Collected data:
___

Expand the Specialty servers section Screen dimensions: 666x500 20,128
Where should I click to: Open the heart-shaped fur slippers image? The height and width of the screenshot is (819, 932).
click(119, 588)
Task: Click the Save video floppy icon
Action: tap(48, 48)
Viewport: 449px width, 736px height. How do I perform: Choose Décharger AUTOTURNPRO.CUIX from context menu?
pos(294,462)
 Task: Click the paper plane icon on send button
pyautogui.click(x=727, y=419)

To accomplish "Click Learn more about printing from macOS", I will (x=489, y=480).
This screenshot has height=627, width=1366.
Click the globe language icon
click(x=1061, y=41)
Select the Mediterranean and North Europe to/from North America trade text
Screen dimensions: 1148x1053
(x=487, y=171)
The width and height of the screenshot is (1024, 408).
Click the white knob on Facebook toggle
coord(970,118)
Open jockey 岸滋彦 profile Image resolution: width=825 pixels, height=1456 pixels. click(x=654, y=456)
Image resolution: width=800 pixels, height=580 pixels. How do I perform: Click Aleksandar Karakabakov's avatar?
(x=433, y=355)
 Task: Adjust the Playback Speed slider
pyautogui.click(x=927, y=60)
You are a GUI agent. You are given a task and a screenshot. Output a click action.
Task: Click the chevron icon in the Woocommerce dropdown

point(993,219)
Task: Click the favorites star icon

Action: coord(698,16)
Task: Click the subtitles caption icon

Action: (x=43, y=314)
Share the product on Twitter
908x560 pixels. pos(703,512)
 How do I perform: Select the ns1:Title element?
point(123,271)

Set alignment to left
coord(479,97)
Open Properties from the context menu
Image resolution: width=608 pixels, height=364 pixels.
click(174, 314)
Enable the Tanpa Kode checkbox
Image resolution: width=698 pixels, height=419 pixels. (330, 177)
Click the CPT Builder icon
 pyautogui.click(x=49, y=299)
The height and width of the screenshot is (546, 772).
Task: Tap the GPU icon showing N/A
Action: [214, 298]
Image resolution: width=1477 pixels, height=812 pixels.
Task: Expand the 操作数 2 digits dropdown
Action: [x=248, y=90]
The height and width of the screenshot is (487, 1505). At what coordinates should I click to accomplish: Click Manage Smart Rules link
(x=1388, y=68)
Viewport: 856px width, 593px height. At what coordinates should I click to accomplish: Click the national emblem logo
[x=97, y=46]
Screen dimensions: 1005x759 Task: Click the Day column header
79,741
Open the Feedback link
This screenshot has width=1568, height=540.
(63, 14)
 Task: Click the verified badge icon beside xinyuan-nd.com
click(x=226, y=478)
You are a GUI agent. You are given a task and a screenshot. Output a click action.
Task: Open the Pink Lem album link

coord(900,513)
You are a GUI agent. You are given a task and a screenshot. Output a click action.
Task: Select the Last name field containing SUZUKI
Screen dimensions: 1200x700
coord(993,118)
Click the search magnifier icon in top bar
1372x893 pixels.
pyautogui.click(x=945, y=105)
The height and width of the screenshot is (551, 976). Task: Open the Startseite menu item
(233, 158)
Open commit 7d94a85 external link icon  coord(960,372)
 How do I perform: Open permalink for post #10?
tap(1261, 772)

___

*ASSIGNMENT*
Your answer should be the data above, retyped exactly.

*RESPONSE AREA*
Expand the Specialty servers section Screen dimensions: 666x500 20,128
Where should I click to: Open the heart-shaped fur slippers image? The height and width of the screenshot is (819, 932).
click(119, 588)
Task: Click the Save video floppy icon
Action: tap(48, 48)
Viewport: 449px width, 736px height. How do I perform: Choose Décharger AUTOTURNPRO.CUIX from context menu?
pos(294,462)
 Task: Click the paper plane icon on send button
pyautogui.click(x=727, y=419)

To accomplish "Click Learn more about printing from macOS", I will (x=489, y=480).
This screenshot has height=627, width=1366.
Click the globe language icon
click(x=1061, y=41)
Select the Mediterranean and North Europe to/from North America trade text
Screen dimensions: 1148x1053
(x=487, y=171)
The width and height of the screenshot is (1024, 408).
Click the white knob on Facebook toggle
coord(970,118)
Open jockey 岸滋彦 profile Image resolution: width=825 pixels, height=1456 pixels. click(x=654, y=456)
Image resolution: width=800 pixels, height=580 pixels. How do I perform: Click Aleksandar Karakabakov's avatar?
(x=433, y=355)
 Task: Adjust the Playback Speed slider
pyautogui.click(x=927, y=60)
You are a GUI agent. You are given a task and a screenshot. Output a click action.
Task: Click the chevron icon in the Woocommerce dropdown

point(993,219)
Task: Click the favorites star icon

Action: coord(698,16)
Task: Click the subtitles caption icon

Action: (x=43, y=314)
Share the product on Twitter
908x560 pixels. pos(703,512)
 How do I perform: Select the ns1:Title element?
point(123,271)

Set alignment to left
coord(479,97)
Open Properties from the context menu
Image resolution: width=608 pixels, height=364 pixels.
click(174, 314)
Enable the Tanpa Kode checkbox
Image resolution: width=698 pixels, height=419 pixels. (330, 177)
Click the CPT Builder icon
 pyautogui.click(x=49, y=299)
The height and width of the screenshot is (546, 772).
Task: Tap the GPU icon showing N/A
Action: [214, 298]
Image resolution: width=1477 pixels, height=812 pixels.
Task: Expand the 操作数 2 digits dropdown
Action: [x=248, y=90]
The height and width of the screenshot is (487, 1505). At what coordinates should I click to accomplish: Click Manage Smart Rules link
(x=1388, y=68)
Viewport: 856px width, 593px height. At what coordinates should I click to accomplish: Click the national emblem logo
[x=97, y=46]
Screen dimensions: 1005x759 Task: Click the Day column header
79,741
Open the Feedback link
This screenshot has width=1568, height=540.
(63, 14)
 Task: Click the verified badge icon beside xinyuan-nd.com
click(x=226, y=478)
You are a GUI agent. You are given a task and a screenshot. Output a click action.
Task: Open the Pink Lem album link

coord(900,513)
You are a GUI agent. You are given a task and a screenshot. Output a click action.
Task: Select the Last name field containing SUZUKI
Screen dimensions: 1200x700
coord(993,118)
Click the search magnifier icon in top bar
1372x893 pixels.
pyautogui.click(x=945, y=105)
The height and width of the screenshot is (551, 976). Task: Open the Startseite menu item
(233, 158)
Open commit 7d94a85 external link icon  coord(960,372)
 How do I perform: Open permalink for post #10?
tap(1261, 772)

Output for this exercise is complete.